Lee Willis rides the rails on a regular basis. So when the utility industry veteran and current vice president of the consulting firm Quanta Technology speaks at utility conferences, he likes to offer a train parable.
The brief historical lesson starts with the stagecoach, the dominant form of transportation a few centuries ago. With the advent of the steam engine, people first tried to fit the transformative technology into what they already knew, and the steam horse was born. But as history would have it, the steam horse was merely one stepping stone to steel wheels on steel rail: the steam locomotive. Stagecoaches became a relic, little more than a logo for Wells Fargo.
“Today we’re fitting ‘smart’ into our traditional distribution system and judging it by our traditional values,” Willis said at Distribution Automation 2011. He warns that the power industry could go the way of the stagecoach. To avoid that, he has a few suggestions. First, utilities need to change what the wires are for. Along the same lines, there needs to be a change in how the utility defines itself, including its purpose, role and the services it offers.
He acknowledges that it is tough to design plans for an endgame that hasn’t yet been defined. “You can’t fault an engineer who’s never built a jet for not building the best jet plane,” he said. However, there are ways to prepare.

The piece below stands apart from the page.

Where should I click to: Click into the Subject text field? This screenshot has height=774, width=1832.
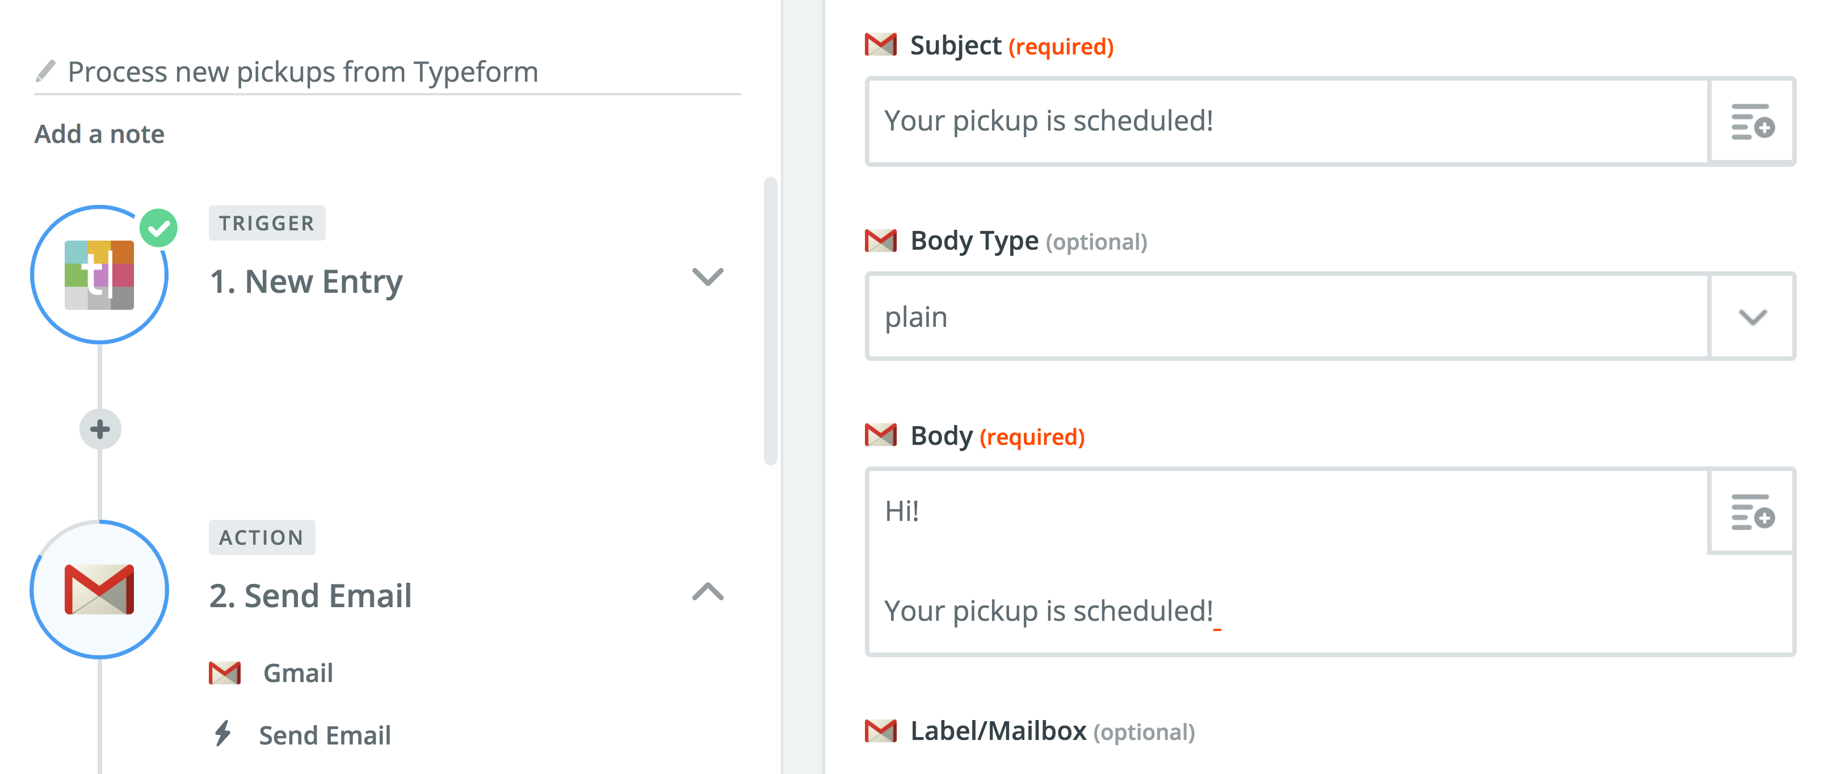tap(1287, 122)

Willis said that as markets deregulate, he sees the utility as the middle man between the consumer and the energy market. While similar comments often come from outsiders who have joined the industry recently, and most often from telecoms, Willis started out his career at Houston Lighting and Power Company before moving to ERCOT and then to ABB, where he stayed for more than 20 years. If his conference session ran longer, it’s easy to imagine he would shout, “I’m mad as hell and I’m not going to take it anymore.” But he’s as excited about the future as he is flustered by the lack of transformation in his industry.
Solutions will involve building differentiated solutions around the customer. The customer has been a hot topic as of late, even at a distribution automation conference, but much of it is still lip service. Utilities often mention their commitment to customers then immediately talk about operational benefits.
When asked who’s getting it right, Willis immediately offered up Duke Energy, which champions energy efficiency and its CEO Jim Rogers backed CO2 cap-and-trade legislation. He said that the executives at Duke approach the business by asking themselves, ‘How can we justify ourselves in a world where anyone could run wires and sell power?’" To answer that question, they’re bringing in new blood that can offer fresh solutions. “If you want out-of-the-box thinking,” said Willis, “you can’t have people who grew up in the box.”
Willis agrees that the regulatory framework is as much of a hindrance to innovation as utility culture. He does not fault engineers who are fitting smart grid technologies into an existing grid, but rather argues that this is the time to think big about how to take the platform to transform the business itself. If utilities don’t do it, others like Google -- or a company that is just a whim of some 23-year-old today -- will take advantage of the opportunity. But the utilities do have one advantage over the Googles of the world: they own the wires.
With respect to distribution automation, Willis urged utilities to look far beyond the operational benefits. “Don’t just fill the potholes in the electric highway,” he warned. “Or you’ll just be filling them while others have products and services that can ride on it.”
Willis suggested that in a smart world, utilities could offer societal benefits that competitors could not. During an emergency situation, the utility can make sure that essential services are turned on in a neighborhood, such as ensuring that stores are open for people to buy food and water, providing emergency services, refrigeration, etc. -- while not allowing lights in homes to go on. “Begin to offer, institutionalize, and socialize services and benefits that depend on synergy,” he suggested. He also sees opportunities in managing solar assets or electric vehicles as just two areas in which utilities could own market space, if they act now.
After his session, Greentech Media asked Willis how utilities would bridge this cultural chasm to get to a place where they will be the sort of creative force that can develop services and benefits that will keep customers from jumping ship. He wasn’t sure they all would adapt and survive. “Eventually, the old folks roll over and die,” he said. Consumers have high demands and fickle tastes, and there might be some utilities that simply cannot embrace a changing business model.
What Willis often doesn’t share about his steam engine parable is that the companies that made steam engines were essentially put out of business by diesel engines. Even if you successfully navigate the first transformation, there needs to be a culture of innovation in place to ensure that a firm can stay relevant.
“If your smart phone can tell you where the closest sushi bar is, and then tell you if your friends are already there, and then you can check your bank balance to see if you can buy the first round of drinks,” he said, “then just having your smart meter shave a little off of peak demand is not good enough.”